Schmale, who was in New York to attend Resident Coordinators retreat told NAN that he had earlier visited Washington DC, where he discussed humanitarian, development and peacebuilding challenges and opportunities.
“I’ve spent two days with my colleague in United Nations Office for the Coordination of Humanitarian Affairs, (OCHA) Washington to try and drum up support to get funding gap closed.
“But you know, we are part of the global trend in Nigeria of increasing humanitarian needs with funding not holding up to that,” he said.
He also met with officials from the U.S. State Department, USAID, the U.S.
Institute of Peace, civil society and the media as well as senior staffers from the Senate Foreign Relations Committee and the House of Representatives Foreign Affairs Committee.
He highlighted the troubling humanitarian situation in North-eastern Nigeria and the importance of international support and strengthened partnerships to address humanitarian needs, accelerate progress towards the Sustainable Development Goals (SDGs), and combat violent extremism.
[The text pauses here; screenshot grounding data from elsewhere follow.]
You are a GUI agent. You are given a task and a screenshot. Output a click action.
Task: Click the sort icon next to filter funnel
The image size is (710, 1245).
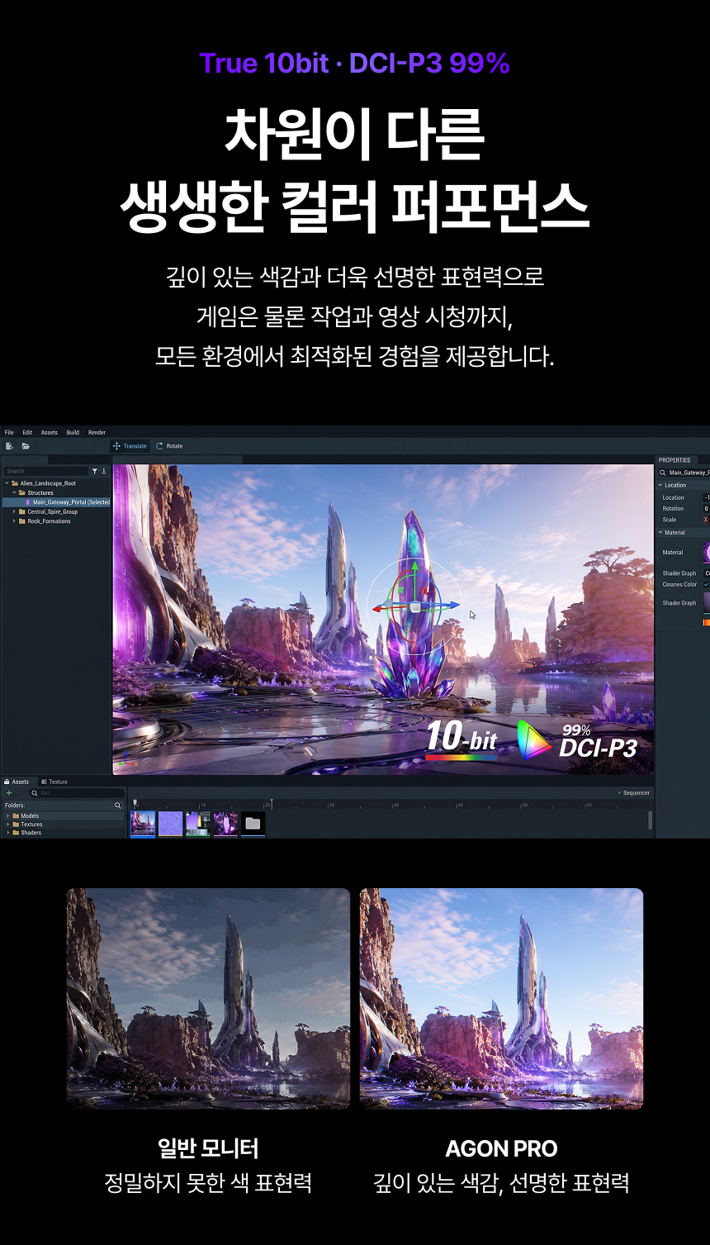click(104, 471)
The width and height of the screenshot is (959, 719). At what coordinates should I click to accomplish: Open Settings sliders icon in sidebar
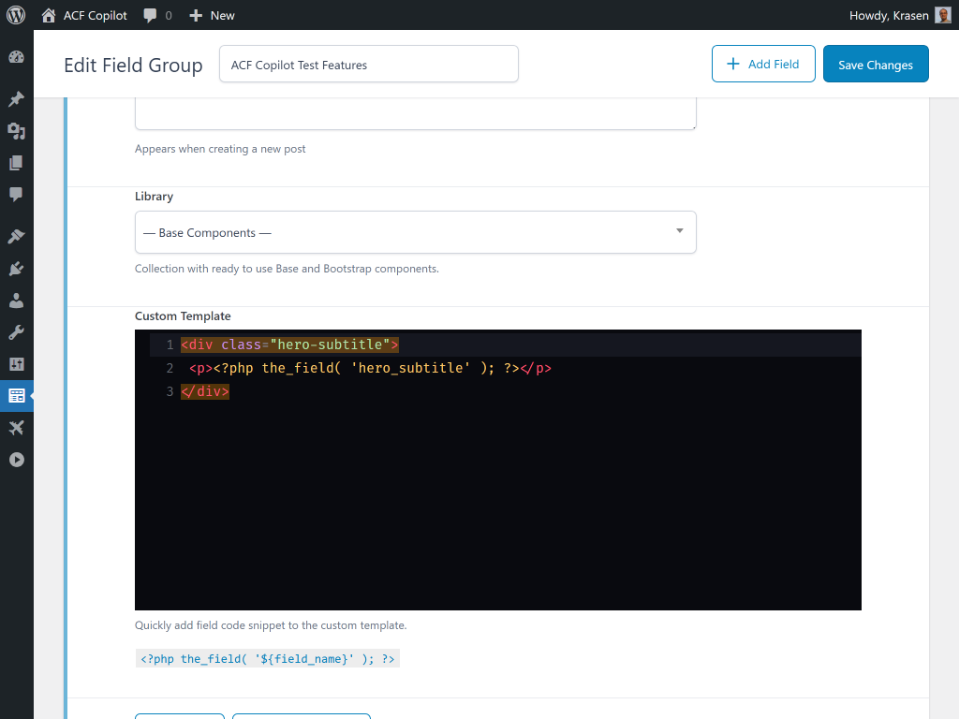(16, 364)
According to him, the organisation will soon launch its Humanitarian Response Plan 2024 and it will be realistic about funding trends and prioritise its support to the vulnerable girls and women.
“We’re trying to make sure that 700,000 malnourished children severely malnourished kids get the food they need and the protection they need.
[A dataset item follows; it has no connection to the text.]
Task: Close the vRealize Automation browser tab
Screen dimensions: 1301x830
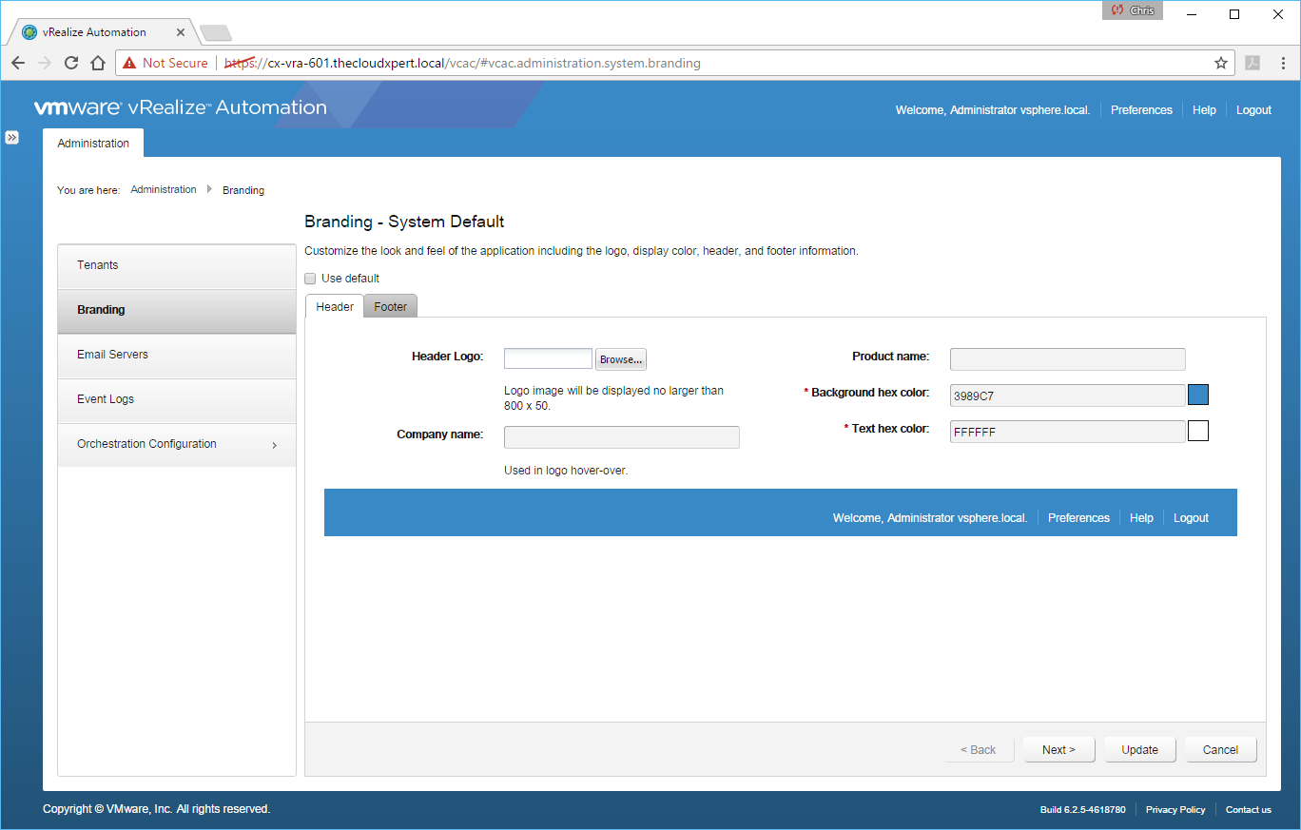Action: tap(181, 32)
“We’re trying to prioritise and use the resources; we hope we will get next year as effectively and efficiently as we can.
“There’s no doubt that neither this year nor we anticipate next year we will get what we want which really forces us into difficult decisions, and some people will be left out.’’
The UN official said humanitarian response plan funding had remained low, citing the Humanitarian Response Plan 2023, saying, it remains significantly low at roughly a bit over a third of what the organisation needed.
Schmale said that the situation in northeast Nigeria was far from over, nothing the presence of a continued non-international armed conflict that is affecting a lot of people.